Bene ha fatto, dunque, l’editore Cairo a ripubblicare Un affare di Stato (pp. 287, euro 16) di Andrea Colombo, che vi ha aggiunto un capitolo riassuntivo del girare a vuoto della macchina dei sospetti che, nel suo moto perenne, trasforma il presupposto aprioristico «che nulla sia andato come sembrerebbe», nella certa conclusione «dell’esistenza di un aspetto sconosciuto ma tale da modificare la lettura storica»: il permanere del mistero è la prova stessa dell’esistenza del mistero, ciò che fonda la «misteriologia del caso Moro» e al tempo stesso ne deriva.

Misteriologia alla quale non è sfuggita la monumentale ricostruzione di Miguel Gotor, fondata sulla punta di spillo del presupposto che uno degli esiti della sequenza storica – il cosiddetto Memoriale – debba esserne lo scopo che spiega l’intero processo, deducendo quindi la struttura delle Br dall’ipotetico identikit intellettuale del presunto inquisitore di Moro, al tempo stesso «soggetto collettivo dai multiformi e imprevedibili contatti», e «docente di livello universitario» con «appropriate conoscenze della politica italiana in tutti i suoi risvolti».
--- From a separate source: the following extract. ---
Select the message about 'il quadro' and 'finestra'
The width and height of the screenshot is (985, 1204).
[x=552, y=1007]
Non avendo l’ambizione di proporsi come intellettuale di riferimento né consigliere del Principe, Andrea Colombo aveva già fatto giustizia di questa macchina ex ante, con un esercizio di ricostruzione empirica che ha il pregio di misurare ogni passo non solo sull’evidenza che giustifica ciò che si può dire, ma anche sulla consapevolezza che ciò che «non si può dire» è spesso il prodotto di una costruzione: un’astrazione determinata tutt’altro che neutra.
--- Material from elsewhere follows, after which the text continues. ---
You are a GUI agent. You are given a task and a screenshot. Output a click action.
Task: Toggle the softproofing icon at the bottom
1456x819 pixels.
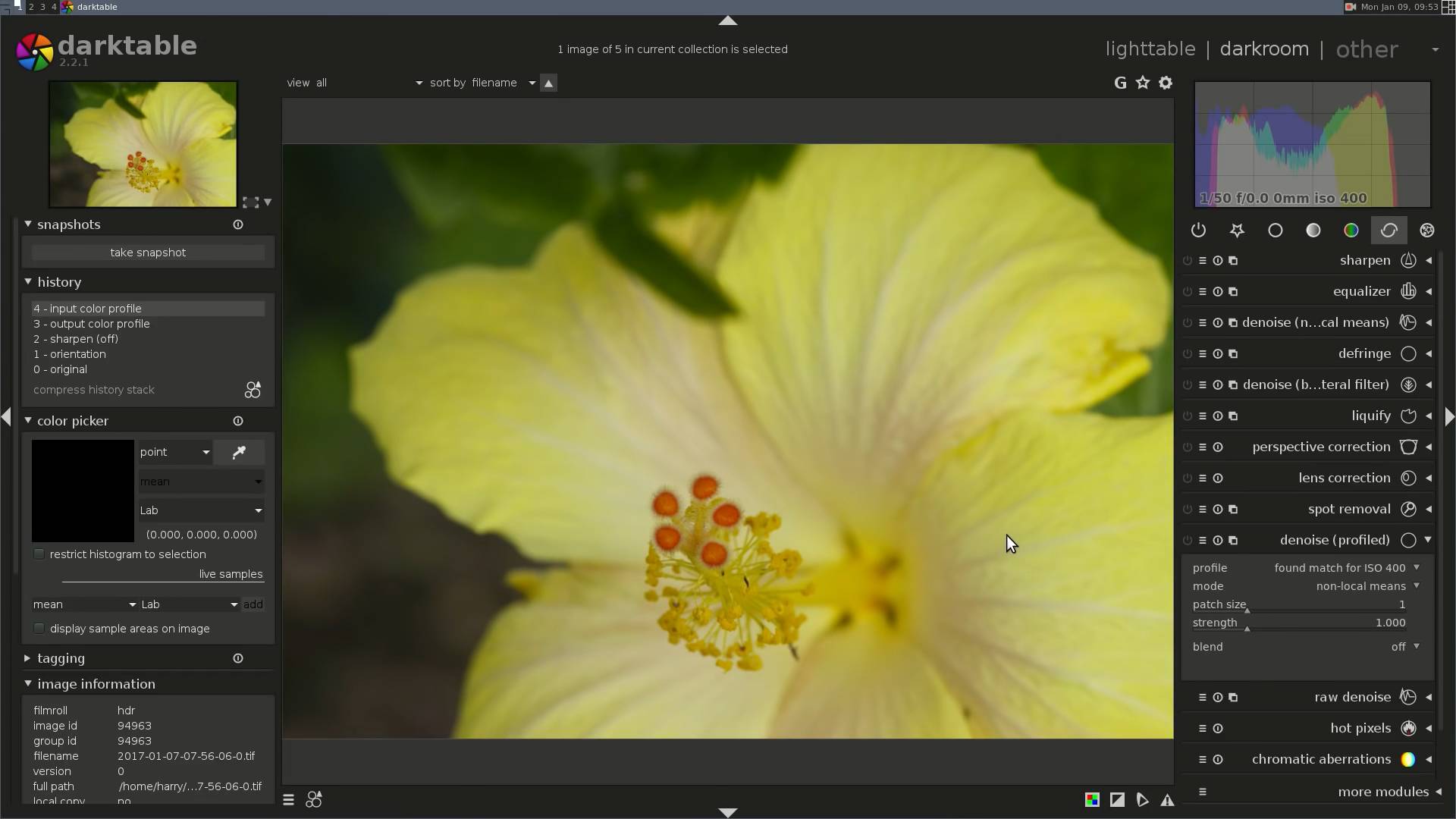click(1142, 799)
Esemplare è la ricostruzione dell’agguato di via Fani, dove non ci fu quella «geometrica potenza» la cui evocazione infiniti addusse lutti a un movimento già in crisi profonda: dietro la percezione di una macchina infallibile, c’erano mitra vecchi e malmessi che si incepparono, decine di colpi andati a vuoto, bersagli mal scelti. L’agguato andò a buon fine solo per le manchevolezze di quella scorta che Moro definisce, con sbrigativo cinismo, «per ragioni amministrative del tutto al di sotto delle esigenze della situazione». Questo cenno ha fornito il la per la tesi che queste parole non fossero «moralmente a lui ascrivibili». E invece lo erano: durante il suo intervento dell’11 marzo 1977 sul «caso Lockeed» – quello del «noi non ci faremo processare» – Moro non sentì il bisogno morale di spendere una sola parola per i 44 avieri morti nello schianto di un aereo Lockeed nei giorni del dibattito.
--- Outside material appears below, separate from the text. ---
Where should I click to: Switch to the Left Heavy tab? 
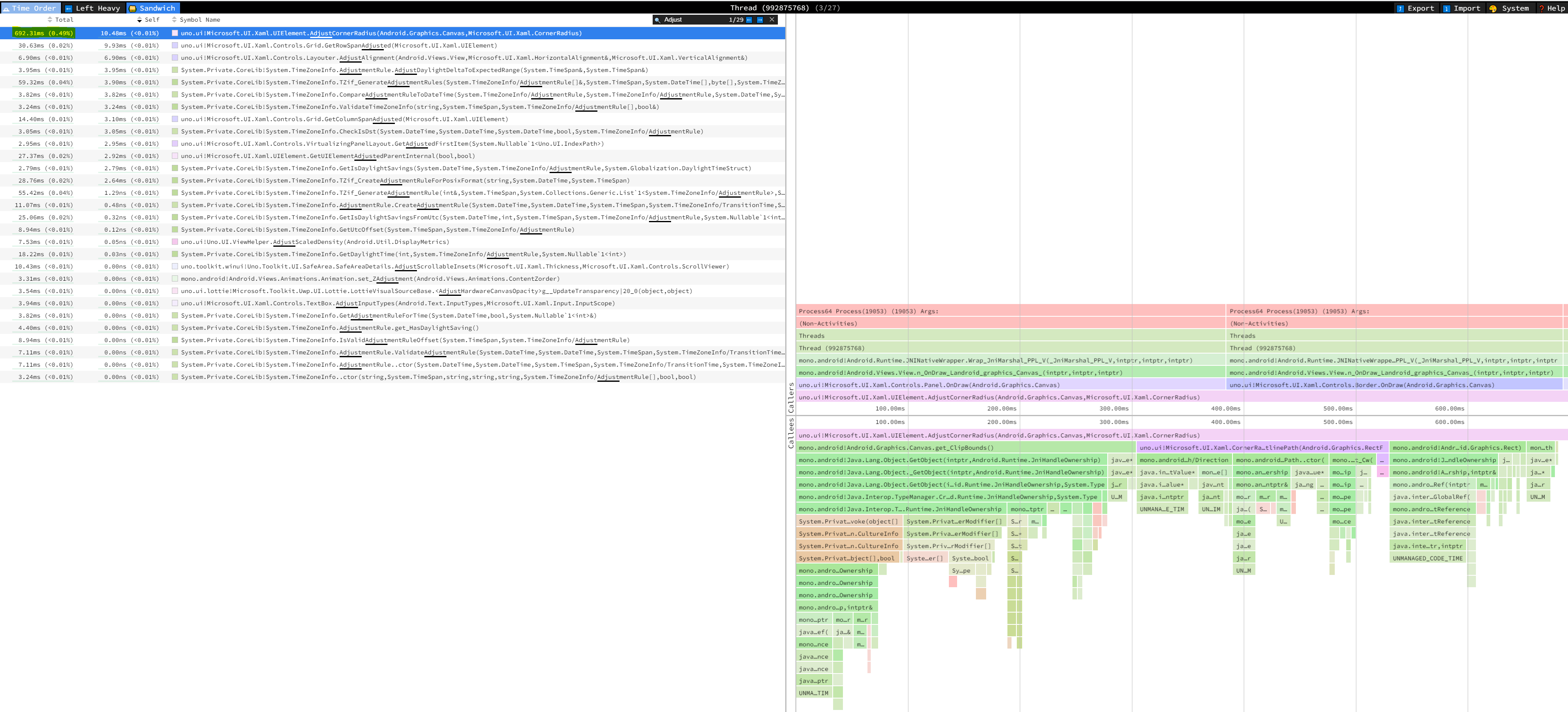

Il fatto è che nominare la scorta non era una mossa opportuna, nell’aprire e condurre una trattativa. Perché – è il cuore del libro di Colombo – a via Fani segue una lunga trattativa, della quale possono non essere noti aspetti e ruoli, ma il cui senso è del tutto evidente: alle Br che chiedevano dapprima la liberazione dei prigionieri politici, e che alla fine si sarebbero accontentati di un gesto anche formale, la Dc risponde con l’intransigente rifiuto di un riconoscimento politico delle Br; salvo percorrere fino in fondo la strada del pagamento di un cospicuo riscatto (col quale le Br avrebbero potuto finanziare la propria azione armata per anni). Strada alla quale il Pci, intransigente sul riconoscimento politico – che avrebbe significato ammettere l’esistenza di un’opposizione a sinistra –, diede via libera con togliattiana doppiezza: «fatelo, ma non ditecelo» (Pecchioli).

È nel corso di questa trattativa che Moro, per dirla con Sciascia, tentando «di dire col linguaggio del nondire, di farsi capire adoperando gli stessi strumenti che aveva adottato e sperimentato per non farsi capire», diventa «maschera nuda»: come un personaggio pirandelliano si scioglie dalla forma «perché tragicamente è entrato nella vita».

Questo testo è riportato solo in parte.